The RMD for 2021 is calculated by taking your IRA balance as of December 31, 2020. You divide that balance by the life expectancy for your age found in tables published by the IRS. The tables are at the end of IRS Publication 590-B, “Distributions from Individual Retirement Arrangements (IRAs).” The publication is available free on the IRS web site or by contacting the IRS at 800-829-3676.

The result of the calculation is the minimum amount you must have distributed from the IRA by December 31, 2021. Of course, you can take a larger distribution if you want to or need the money. But the excess above the RMD won’t be used as a credit or other reduction when you compute next year’s RMD. Next year, you’ll use the IRA balance as of December 31, 2021, to compute the RMD for 2022.

Keep in mind that we’re still using the life expectancy tables that have been in use for a while. In early 2020 the IRS published proposed regulations with new tables that have slightly longer life expectancies. In late 2020 those regulations were revised and made final. The new life expectancy tables first will be used for 2022 RMDs.

When you have more than one IRA, first you calculate the RMD separately for each IRA. Then, you have several options.

You can take the calculated RMD from each IRA.

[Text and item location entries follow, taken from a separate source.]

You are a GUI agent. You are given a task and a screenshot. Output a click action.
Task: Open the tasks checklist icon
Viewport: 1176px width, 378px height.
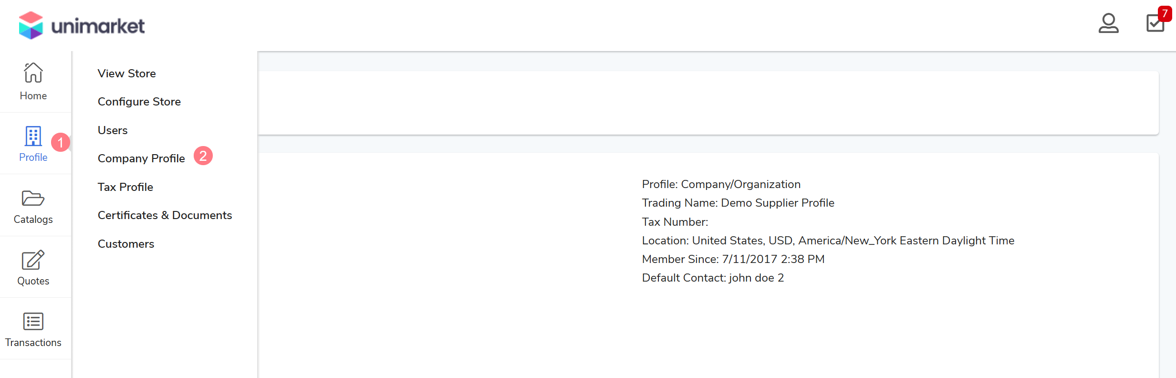pyautogui.click(x=1155, y=23)
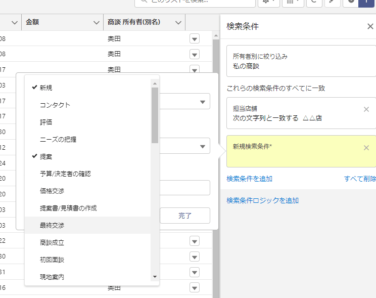Expand the 金額 column header menu

click(97, 22)
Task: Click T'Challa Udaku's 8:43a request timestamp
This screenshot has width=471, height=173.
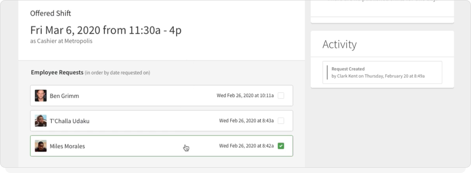Action: [246, 121]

Or you can add all the RMDs, known as aggregating them. Then, you can take the aggregated RMD from the IRAs in any proportion you want. The entire aggregated RMD can be taken from one IRA. It can be taken proportionally from each, or an equal amount can be taken from each IRA or any other allocation you think of, as long as the total at least equals the aggregate RMD for the year.

The aggregation method can be used only with traditional IRAs. With 401(k)s and other employment-related accounts, you compute the RMD separately for each account and have to take the RMD from that account.

RMDs don’t have to be taken in a lump sum at the end of the year. You can take RMDs in fixed installments during the year or at irregular intervals. Some people have their IRA custodians send them monthly checks of equal amounts that total at least the RMD for the year.

Don’t forget that instead of taking an RMD you can make a qualified charitable contribution (QCD). The amount of the QCD isn’t included in your gross income but counts toward your RMD for the year. You can make QCDs up to $100,000 for the year.